$160 billion in savings over the next 30 years – that’s what is on the table after Illinois lawmakers locked themselves in a room together this week. Republican and Democrat leaders have reached a compromise, we’re told, to begin fixing Illinois’ pension problem that simply has grown with each year.
As you can imagine, not everyone is happy about it.
“The president says a deal has been reached, and will continue to work in support of that deal,” said spokesman for Illinois Senate President John Cullerton.
But people who learned of the closed-door meeting wonder if they are making a deal with the devil.
“This is stealing pensions from the people who earned them,” said Henry Bayer of AFSCME.
AFSCME pensions, along with those of other state employee union members, are at stake, and lawmakers who have been watching Illinois drown in pension debt are reportedly rewriting the plan that tens of thousands of state employees have been paying into for decades, including raising the age limit for retirement and tinkering with the cost of living adjustment. It currently goes up 3% a year.
Union members stand to lose the most. Yet they were not at the table when House Speaker Mike Madigan, Senate President John Cullerton, Senate Minority Leader Christine Radogno and House Minority Leader Jim Durkin drafted the Thanksgiving eve deal.

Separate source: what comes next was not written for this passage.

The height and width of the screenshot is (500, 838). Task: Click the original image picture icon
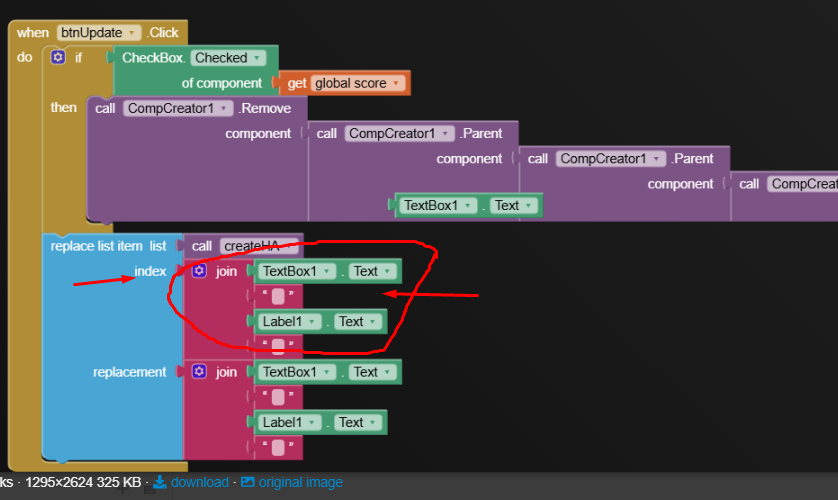point(247,482)
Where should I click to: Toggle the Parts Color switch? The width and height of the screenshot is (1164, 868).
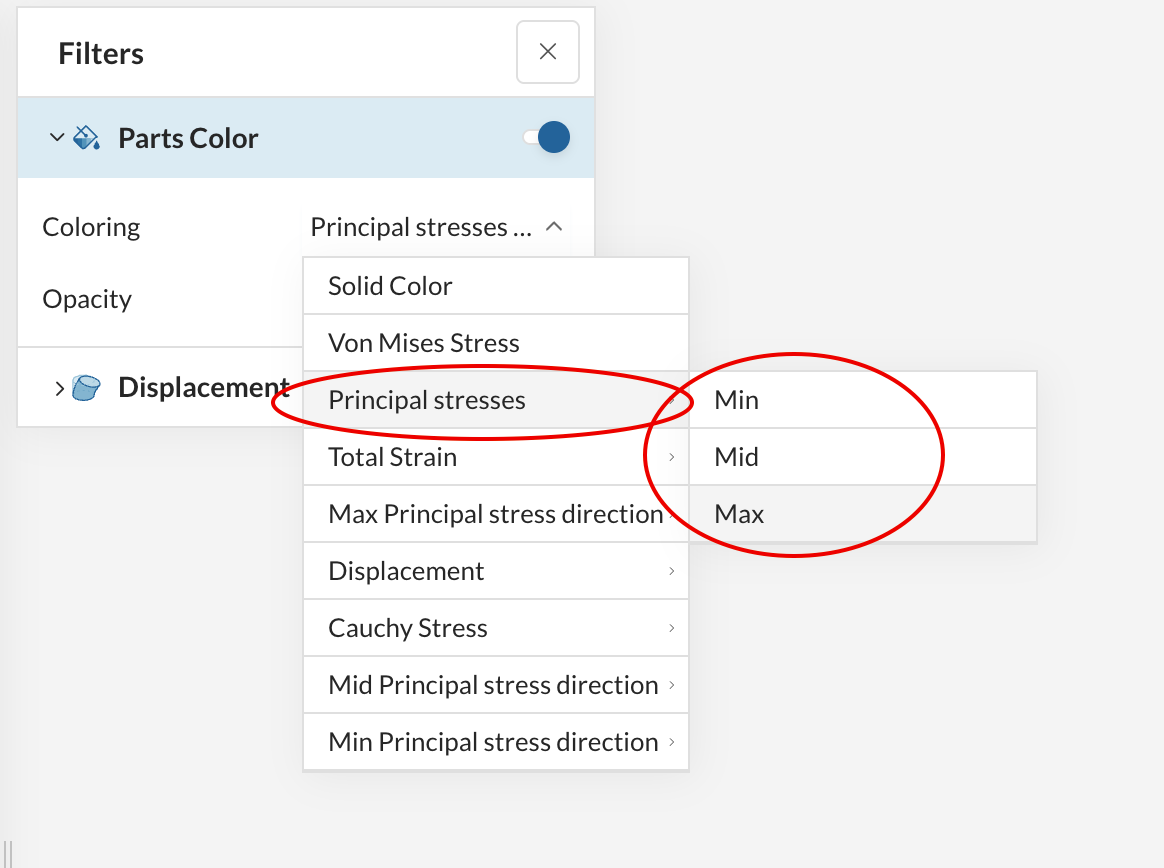coord(547,138)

The We Are One Illinois Coalition of Unions representing state employees issued this statement: “Unions representing hundreds of thousands of public employees and retirees were not included in the leaders` talks. If their new plan is in line with what`s been reported from earlier discussions, then it`s an unfair, unconstitutional scheme that undermines retirement security.”

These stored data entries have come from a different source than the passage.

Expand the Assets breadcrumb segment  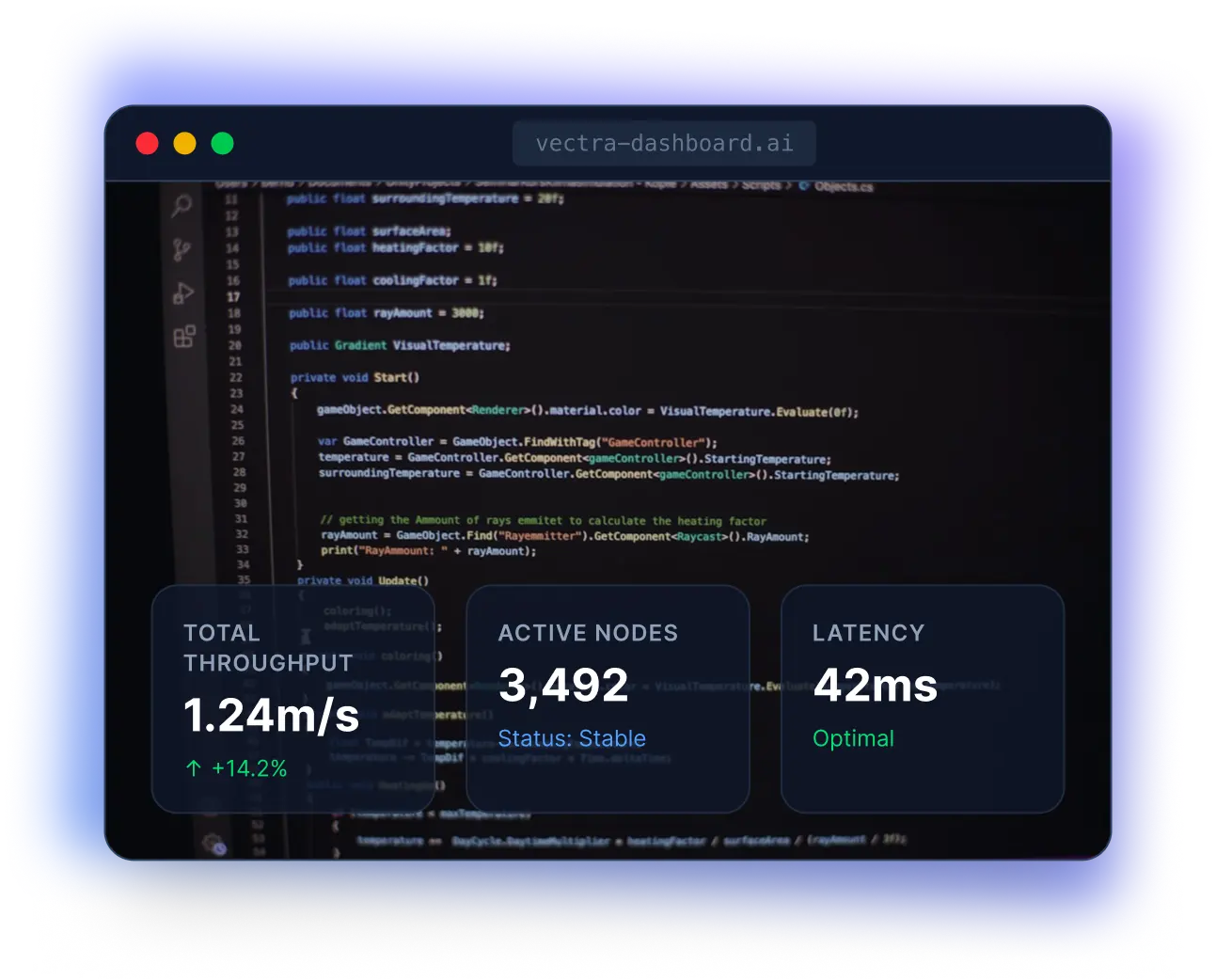coord(709,184)
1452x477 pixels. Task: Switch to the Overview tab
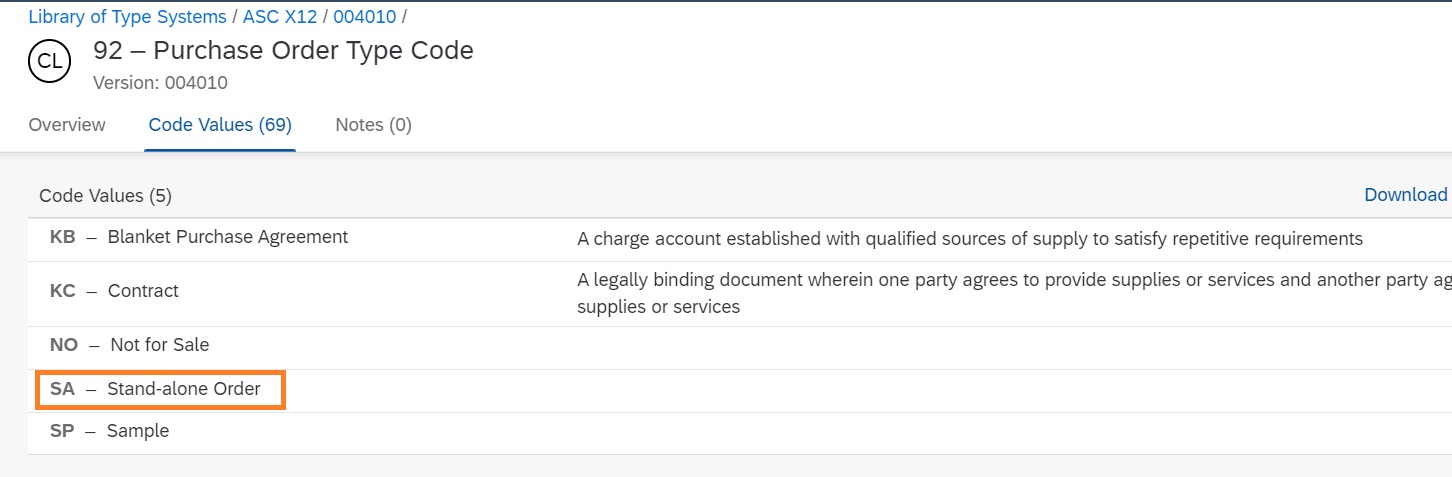tap(67, 125)
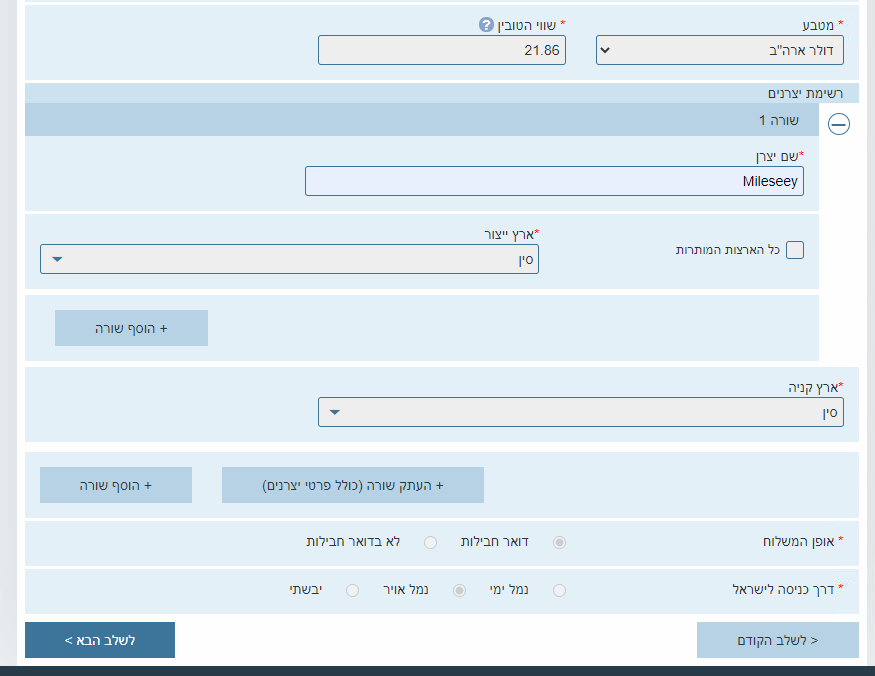Open the ארץ ייצור country dropdown

coord(289,259)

“The key is to erase a $100 billion liability that’s hovering over our state’s economy, and hurts our state’s economy and hurts our jobs. And if we erase that liability, we’re going to help Illinois in our economy immeasurably and help our tax payers,” Gov. Pat Quinn said.
Other politicians are also pleased that a resolution was reached, like Chicago Mayor Rahm Emanuel who has been pointing fingers at Springfield when Springfield’s financial hurt was effecting Chicago. The chance of it passing at the capital when it comes up for a vote — pretty good, says Chicago Tribune political reporter Rick Pearson, even though it may not be an easy pill to swallow for some.
“You have lawmakers that represent university towns, you have lawmakers that represent towns with prisons in them, everybody’s got a teacher that they represent. I mean, this will be, for many, the hardest vote they’ve ever cast in the General Assembly,” Pearson said.
A long awaited vote expected to be cast in Springfield on December 3.